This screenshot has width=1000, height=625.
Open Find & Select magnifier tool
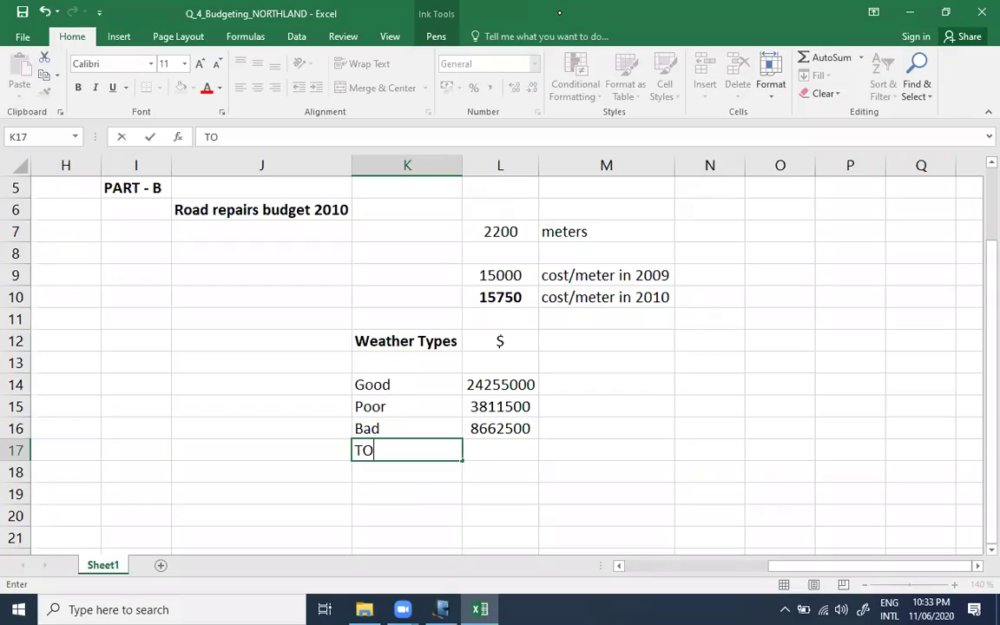tap(916, 76)
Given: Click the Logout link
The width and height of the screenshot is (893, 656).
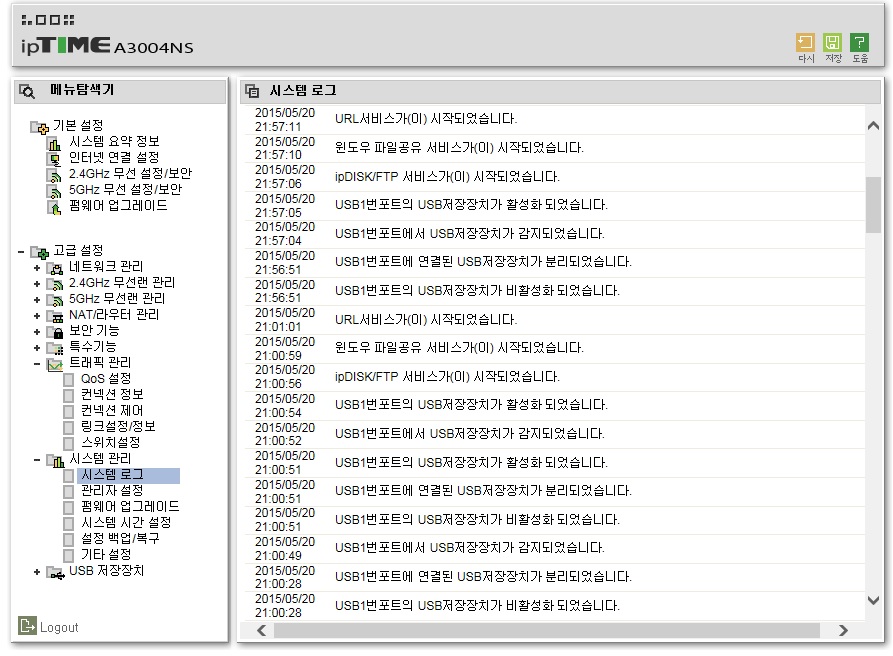Looking at the screenshot, I should coord(59,628).
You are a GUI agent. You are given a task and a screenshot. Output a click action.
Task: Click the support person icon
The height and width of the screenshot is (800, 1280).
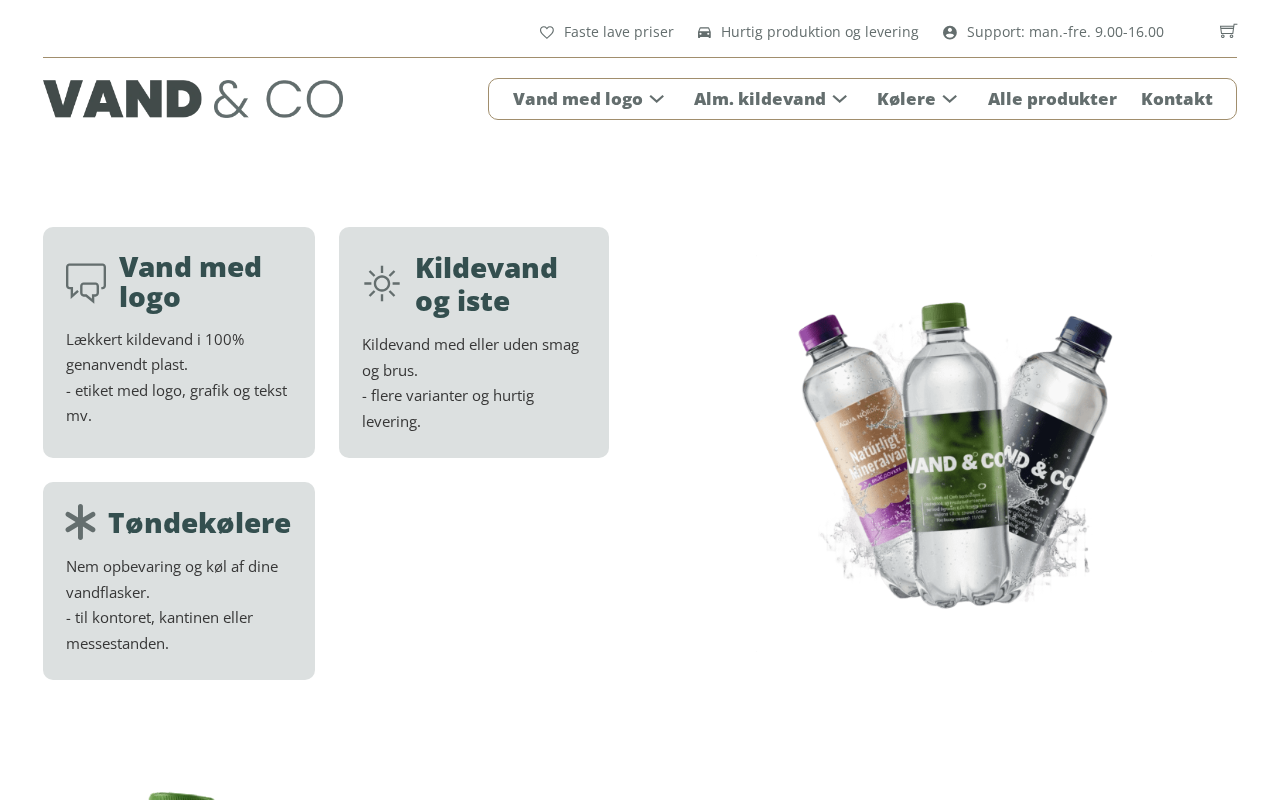click(x=950, y=32)
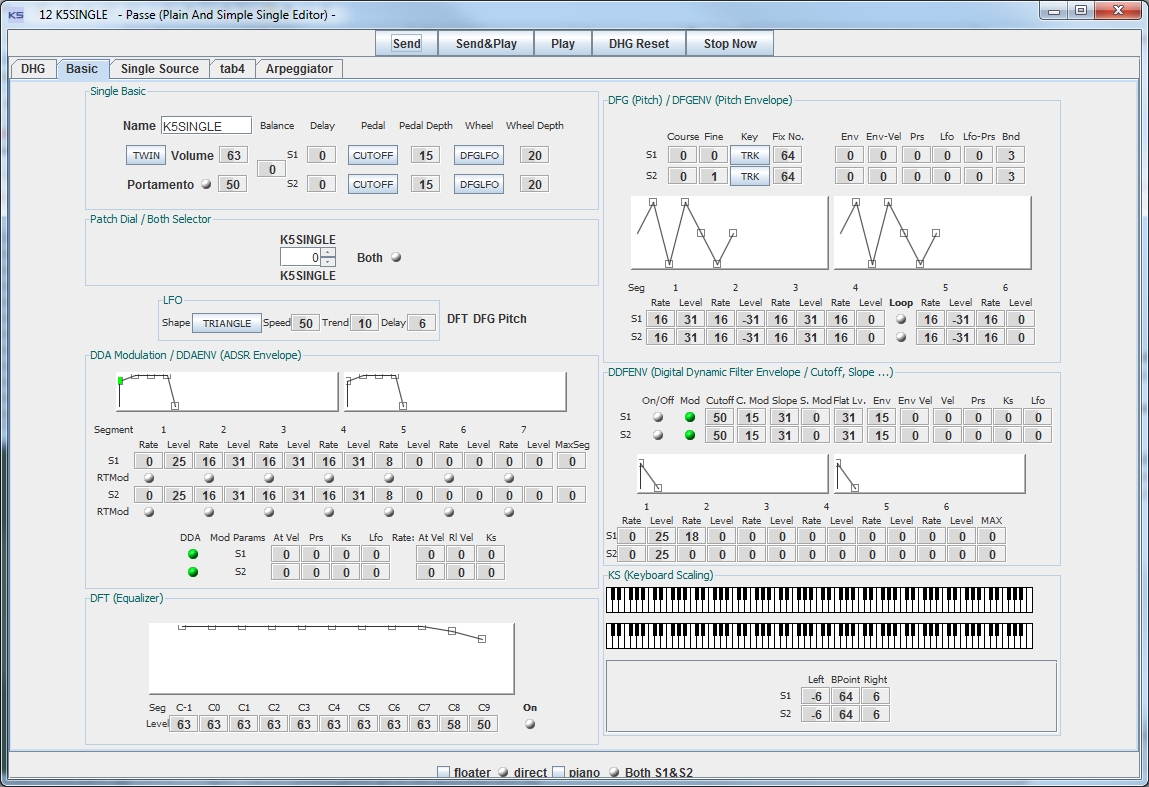Click the DHG Reset button

(638, 44)
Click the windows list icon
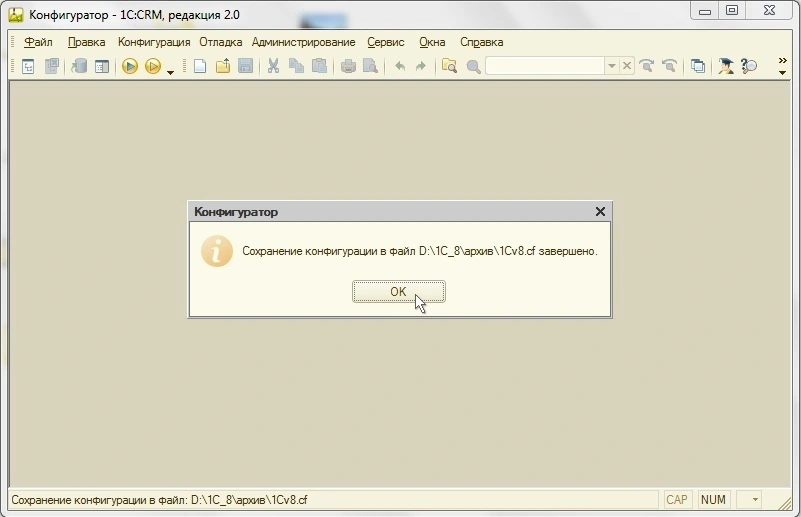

===

Task directions: Please transcribe each entry exactly and exclude any image it contains.

Written solution:
This screenshot has width=1000, height=625.
Open Find & Select magnifier tool
tap(916, 76)
Given: Click the Logout link
The width and height of the screenshot is (893, 656).
Looking at the screenshot, I should coord(59,628).
You are a GUI agent. You are given a task and a screenshot. Output a click action.
Task: Click the support person icon
The height and width of the screenshot is (800, 1280).
click(x=950, y=32)
Click the DHG Reset button

(638, 44)
Click the windows list icon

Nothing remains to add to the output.